Tuesday 25.10. 2016
On Tuesday evening we met some social workers, lawyers, teachers and other people who work with minor refugees on the island. We started with an overview about the system in Germany: what happens when the unaccompanied minors arrive in Germany, the situation of the housing, the guardianships and the school system.
The people were very interested, had a lot of questions and we started the discussion. They told us about the problems in Greece and we exchanged about the different possibilities and difficulties in both countries. The situation in Greece, especially on the islands, changed a lot because many people arrived here and cannot move on.
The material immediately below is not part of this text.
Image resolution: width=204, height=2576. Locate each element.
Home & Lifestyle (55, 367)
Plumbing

But when they left their countries they wanted to live in better conditions, planned to go to other countries for example to join their families and it’s hard for them to see that’s impossible to move on now.
The first reception for the unaccompanied minors is in the prison in Moria. They are only allowed to leave the prison a few hours per week. They have to stay there until a place in a youth shelter is found. But the problem is that there are not enough places for all of them so they are imprisoned often for months.
Also the school situation is very complicated. Most of the minors don’t go to school. In some cases where they tried to send children to school there were also protests from some local parents against it.
The guardianships for all the minors on the island are in the hand of three judges/ prosecutors. The minors never see their guardians and the social workers need to invest a lot of time to get signatures for sport activities, medical treatments and so on. They don’t get a general authorisation which would make the daily work a lot easier.
In the cases where a minor has for example an uncle in Athens either the prosecutor has to agree or the uncle has to pay a fee of 200 Euro to get the private guardianship. Due to the high amount of guardianships one prosecutor has, it’s not so easy to get the agreement.
Naturally we also talked about family reunification and exchanged about the experiences.
Because to the lack of information a lot of people in Germany are afraid of bad consequences in their asylum procedure if they do family reunification. The communication with the lawyers, social workers and family members in Germany is also often complicated.
We all could profit a lot from this meeting. We are planning to keep in contact with the common wish to support the minors in their arrival in Europe.